**TASK TO COMPLETE**
Can you find every line in the records below that contains the string "what"? Copy each of those lines, counting only matches with the same uppercase and lowercase letters.

[Target pointing data]
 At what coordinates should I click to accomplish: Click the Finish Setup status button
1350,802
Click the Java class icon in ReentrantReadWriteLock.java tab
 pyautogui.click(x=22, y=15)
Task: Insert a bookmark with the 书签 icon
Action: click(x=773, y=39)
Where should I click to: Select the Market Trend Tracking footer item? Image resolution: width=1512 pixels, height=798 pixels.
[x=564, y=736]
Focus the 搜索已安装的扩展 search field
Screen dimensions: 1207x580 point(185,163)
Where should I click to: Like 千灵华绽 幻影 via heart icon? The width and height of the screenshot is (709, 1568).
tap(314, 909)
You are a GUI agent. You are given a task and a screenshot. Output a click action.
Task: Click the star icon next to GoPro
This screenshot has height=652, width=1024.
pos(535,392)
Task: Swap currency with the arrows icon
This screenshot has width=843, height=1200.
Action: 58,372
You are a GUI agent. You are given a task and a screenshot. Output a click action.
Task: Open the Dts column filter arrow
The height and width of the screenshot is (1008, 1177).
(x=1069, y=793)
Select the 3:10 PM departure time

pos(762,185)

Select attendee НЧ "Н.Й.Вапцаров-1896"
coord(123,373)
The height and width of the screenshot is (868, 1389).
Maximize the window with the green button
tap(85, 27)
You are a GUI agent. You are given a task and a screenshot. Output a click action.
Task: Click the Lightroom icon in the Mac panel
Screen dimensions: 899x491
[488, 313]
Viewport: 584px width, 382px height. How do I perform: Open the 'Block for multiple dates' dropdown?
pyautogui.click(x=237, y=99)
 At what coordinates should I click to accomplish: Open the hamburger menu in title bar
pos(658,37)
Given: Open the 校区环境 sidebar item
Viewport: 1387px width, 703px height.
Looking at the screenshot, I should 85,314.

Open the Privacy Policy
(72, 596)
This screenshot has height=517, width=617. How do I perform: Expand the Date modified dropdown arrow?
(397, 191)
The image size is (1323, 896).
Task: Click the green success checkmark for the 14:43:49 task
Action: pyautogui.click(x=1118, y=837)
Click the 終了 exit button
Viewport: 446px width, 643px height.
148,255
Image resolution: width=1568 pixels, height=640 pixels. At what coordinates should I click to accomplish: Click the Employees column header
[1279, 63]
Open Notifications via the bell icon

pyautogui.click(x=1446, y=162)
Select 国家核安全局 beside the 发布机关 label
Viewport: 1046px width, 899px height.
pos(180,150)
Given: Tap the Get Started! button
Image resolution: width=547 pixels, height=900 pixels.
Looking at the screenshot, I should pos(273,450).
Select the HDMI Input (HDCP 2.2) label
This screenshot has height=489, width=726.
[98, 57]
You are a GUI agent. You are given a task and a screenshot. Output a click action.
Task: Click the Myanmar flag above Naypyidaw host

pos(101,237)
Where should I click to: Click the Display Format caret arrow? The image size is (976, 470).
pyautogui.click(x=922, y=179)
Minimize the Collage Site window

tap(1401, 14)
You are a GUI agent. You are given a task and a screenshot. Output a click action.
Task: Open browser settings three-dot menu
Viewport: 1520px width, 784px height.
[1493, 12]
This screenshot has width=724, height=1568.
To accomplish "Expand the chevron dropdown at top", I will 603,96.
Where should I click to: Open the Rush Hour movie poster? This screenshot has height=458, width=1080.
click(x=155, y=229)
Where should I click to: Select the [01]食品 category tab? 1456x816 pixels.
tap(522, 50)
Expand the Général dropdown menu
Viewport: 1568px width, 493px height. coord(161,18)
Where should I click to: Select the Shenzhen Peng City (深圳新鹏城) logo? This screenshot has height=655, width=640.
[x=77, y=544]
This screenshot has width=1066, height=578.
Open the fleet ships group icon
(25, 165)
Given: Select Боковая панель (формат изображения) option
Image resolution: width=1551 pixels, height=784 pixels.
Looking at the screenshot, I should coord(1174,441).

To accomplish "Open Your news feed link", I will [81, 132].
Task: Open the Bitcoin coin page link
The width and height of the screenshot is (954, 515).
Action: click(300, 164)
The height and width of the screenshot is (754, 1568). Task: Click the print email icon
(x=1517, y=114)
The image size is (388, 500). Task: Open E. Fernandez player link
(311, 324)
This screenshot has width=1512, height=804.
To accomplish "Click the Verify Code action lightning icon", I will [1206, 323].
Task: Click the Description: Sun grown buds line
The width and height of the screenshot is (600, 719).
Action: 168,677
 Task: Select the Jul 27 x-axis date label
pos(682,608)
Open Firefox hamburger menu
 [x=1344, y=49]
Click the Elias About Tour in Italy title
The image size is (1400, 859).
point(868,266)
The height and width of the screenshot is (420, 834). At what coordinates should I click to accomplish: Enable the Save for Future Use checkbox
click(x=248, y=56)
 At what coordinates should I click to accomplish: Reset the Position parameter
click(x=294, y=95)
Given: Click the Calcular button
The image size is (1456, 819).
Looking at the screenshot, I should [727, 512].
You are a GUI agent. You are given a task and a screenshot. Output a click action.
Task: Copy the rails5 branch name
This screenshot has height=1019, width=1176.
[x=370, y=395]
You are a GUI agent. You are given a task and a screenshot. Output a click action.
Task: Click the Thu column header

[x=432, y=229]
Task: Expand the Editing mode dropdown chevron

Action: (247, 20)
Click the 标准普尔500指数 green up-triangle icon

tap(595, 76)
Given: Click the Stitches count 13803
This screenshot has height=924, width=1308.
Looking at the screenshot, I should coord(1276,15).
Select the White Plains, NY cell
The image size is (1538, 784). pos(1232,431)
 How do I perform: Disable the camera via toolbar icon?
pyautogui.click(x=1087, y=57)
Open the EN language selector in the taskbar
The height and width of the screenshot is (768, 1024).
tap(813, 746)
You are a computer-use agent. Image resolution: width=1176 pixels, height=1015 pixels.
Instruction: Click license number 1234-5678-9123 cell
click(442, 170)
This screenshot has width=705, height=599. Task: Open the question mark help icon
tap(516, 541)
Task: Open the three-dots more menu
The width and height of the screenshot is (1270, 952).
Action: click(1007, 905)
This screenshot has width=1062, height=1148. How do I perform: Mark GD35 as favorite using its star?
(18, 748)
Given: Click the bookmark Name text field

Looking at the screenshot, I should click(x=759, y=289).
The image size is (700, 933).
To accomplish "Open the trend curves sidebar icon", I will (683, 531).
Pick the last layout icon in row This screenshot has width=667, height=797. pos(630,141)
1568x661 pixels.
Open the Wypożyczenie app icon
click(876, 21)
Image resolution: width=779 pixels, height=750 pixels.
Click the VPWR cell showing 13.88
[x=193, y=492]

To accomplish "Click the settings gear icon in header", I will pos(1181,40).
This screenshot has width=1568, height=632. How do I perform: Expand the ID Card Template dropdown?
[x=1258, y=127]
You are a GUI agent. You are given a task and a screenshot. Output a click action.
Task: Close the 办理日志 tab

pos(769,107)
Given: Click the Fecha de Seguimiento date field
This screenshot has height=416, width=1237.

**EXERCISE RESULT**
 At what coordinates should I click to accomplish: Click the Finish Setup status button
 At what coordinates should I click to accomplish: Open the hamburger menu in title bar
Image resolution: width=1568 pixels, height=640 pixels. At what coordinates should I click to accomplish: Click the Employees column header
The height and width of the screenshot is (420, 834). At what coordinates should I click to accomplish: Enable the Save for Future Use checkbox
 At what coordinates should I click to accomplish: Reset the Position parameter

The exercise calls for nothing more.